PROVIDED INFORMATION
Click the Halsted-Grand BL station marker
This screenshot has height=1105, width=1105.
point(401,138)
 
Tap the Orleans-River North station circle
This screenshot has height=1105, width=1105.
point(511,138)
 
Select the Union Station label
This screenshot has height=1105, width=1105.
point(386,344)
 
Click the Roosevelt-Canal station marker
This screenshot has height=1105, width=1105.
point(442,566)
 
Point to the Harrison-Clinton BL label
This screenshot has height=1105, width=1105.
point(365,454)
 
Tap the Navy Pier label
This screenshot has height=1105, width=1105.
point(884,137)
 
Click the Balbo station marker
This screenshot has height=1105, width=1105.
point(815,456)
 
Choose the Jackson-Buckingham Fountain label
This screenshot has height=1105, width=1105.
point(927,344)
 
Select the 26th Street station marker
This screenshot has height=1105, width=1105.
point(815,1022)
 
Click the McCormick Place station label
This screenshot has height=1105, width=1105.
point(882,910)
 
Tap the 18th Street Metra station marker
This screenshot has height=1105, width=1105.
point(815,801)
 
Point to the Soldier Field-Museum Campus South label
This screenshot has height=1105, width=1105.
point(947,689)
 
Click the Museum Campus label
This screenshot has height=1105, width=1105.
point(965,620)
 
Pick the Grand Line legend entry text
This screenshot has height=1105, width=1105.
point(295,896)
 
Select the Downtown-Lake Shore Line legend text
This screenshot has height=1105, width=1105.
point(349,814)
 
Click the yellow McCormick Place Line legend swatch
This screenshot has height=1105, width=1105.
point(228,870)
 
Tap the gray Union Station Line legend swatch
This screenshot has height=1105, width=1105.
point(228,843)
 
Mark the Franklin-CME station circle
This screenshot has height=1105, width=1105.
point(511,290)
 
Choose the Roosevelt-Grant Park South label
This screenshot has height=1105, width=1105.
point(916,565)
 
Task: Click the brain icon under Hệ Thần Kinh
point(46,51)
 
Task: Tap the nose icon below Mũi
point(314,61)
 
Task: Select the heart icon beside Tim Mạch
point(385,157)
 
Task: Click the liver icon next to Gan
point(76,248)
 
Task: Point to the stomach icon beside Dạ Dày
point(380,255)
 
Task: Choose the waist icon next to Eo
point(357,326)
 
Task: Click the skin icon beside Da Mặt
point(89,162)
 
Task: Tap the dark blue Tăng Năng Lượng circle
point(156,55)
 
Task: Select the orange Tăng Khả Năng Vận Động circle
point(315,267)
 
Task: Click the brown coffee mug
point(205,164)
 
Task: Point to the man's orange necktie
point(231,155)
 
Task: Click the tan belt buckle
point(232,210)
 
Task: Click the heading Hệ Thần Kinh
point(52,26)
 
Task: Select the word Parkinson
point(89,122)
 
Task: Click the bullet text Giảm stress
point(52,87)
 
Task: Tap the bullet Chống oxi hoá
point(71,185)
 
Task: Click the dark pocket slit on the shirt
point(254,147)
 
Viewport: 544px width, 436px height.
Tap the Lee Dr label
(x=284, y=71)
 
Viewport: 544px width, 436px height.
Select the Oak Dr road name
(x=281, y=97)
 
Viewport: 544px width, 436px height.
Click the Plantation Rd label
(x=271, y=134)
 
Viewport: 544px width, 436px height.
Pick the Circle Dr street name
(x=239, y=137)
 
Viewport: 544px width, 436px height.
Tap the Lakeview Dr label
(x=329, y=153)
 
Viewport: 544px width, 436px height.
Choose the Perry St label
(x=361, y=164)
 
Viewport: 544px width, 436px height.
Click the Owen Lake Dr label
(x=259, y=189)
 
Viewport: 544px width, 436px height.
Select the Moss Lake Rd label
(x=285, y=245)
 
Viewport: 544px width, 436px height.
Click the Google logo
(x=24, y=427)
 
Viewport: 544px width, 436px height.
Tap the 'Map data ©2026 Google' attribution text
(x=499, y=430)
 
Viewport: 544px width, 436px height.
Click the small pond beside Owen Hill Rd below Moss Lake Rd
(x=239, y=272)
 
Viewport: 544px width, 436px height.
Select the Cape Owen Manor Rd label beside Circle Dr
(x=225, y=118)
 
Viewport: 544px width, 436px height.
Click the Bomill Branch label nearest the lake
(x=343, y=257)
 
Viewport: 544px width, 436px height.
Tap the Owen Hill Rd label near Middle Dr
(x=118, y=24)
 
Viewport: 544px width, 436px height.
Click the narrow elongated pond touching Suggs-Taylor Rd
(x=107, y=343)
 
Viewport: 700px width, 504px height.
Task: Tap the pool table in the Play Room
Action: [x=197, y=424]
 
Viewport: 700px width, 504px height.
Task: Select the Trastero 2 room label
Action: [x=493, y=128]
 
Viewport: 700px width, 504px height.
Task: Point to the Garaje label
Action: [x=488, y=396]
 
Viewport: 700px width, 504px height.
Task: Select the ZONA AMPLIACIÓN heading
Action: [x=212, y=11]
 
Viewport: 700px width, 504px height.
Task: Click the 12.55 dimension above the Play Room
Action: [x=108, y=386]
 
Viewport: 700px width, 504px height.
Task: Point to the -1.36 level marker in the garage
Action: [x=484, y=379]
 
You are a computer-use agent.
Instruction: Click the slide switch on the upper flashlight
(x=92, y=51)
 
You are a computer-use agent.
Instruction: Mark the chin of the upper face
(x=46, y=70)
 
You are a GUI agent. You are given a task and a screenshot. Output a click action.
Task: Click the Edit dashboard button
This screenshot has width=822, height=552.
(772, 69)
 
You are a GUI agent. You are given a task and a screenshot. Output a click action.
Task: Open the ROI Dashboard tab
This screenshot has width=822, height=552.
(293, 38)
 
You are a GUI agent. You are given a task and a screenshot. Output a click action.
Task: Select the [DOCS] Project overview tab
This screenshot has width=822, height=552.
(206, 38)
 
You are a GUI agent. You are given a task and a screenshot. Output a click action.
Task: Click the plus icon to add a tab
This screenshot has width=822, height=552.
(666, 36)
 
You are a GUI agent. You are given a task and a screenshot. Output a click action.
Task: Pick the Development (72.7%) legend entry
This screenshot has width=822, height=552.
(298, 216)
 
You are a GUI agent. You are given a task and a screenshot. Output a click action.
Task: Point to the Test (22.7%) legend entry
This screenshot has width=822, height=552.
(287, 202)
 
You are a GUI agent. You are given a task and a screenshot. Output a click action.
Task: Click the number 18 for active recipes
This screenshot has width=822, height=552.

INSTRUCTIONS FOR THE TASK
Reproduce the listing verbatim, starting at its first line and ending at the line that contains "point(965,620)", with both ends included.

OUTPUT FOR THIS EXERCISE
Click the Halsted-Grand BL station marker
This screenshot has height=1105, width=1105.
point(401,138)
 
Tap the Orleans-River North station circle
This screenshot has height=1105, width=1105.
point(511,138)
 
Select the Union Station label
This screenshot has height=1105, width=1105.
point(386,344)
 
Click the Roosevelt-Canal station marker
This screenshot has height=1105, width=1105.
point(442,566)
 
Point to the Harrison-Clinton BL label
This screenshot has height=1105, width=1105.
point(365,454)
 
Tap the Navy Pier label
This screenshot has height=1105, width=1105.
point(884,137)
 
Click the Balbo station marker
This screenshot has height=1105, width=1105.
point(815,456)
 
Choose the Jackson-Buckingham Fountain label
This screenshot has height=1105, width=1105.
point(927,344)
 
Select the 26th Street station marker
This screenshot has height=1105, width=1105.
point(815,1022)
 
Click the McCormick Place station label
This screenshot has height=1105, width=1105.
point(882,910)
 
Tap the 18th Street Metra station marker
This screenshot has height=1105, width=1105.
point(815,801)
 
Point to the Soldier Field-Museum Campus South label
This screenshot has height=1105, width=1105.
point(947,689)
 
Click the Museum Campus label
This screenshot has height=1105, width=1105.
point(965,620)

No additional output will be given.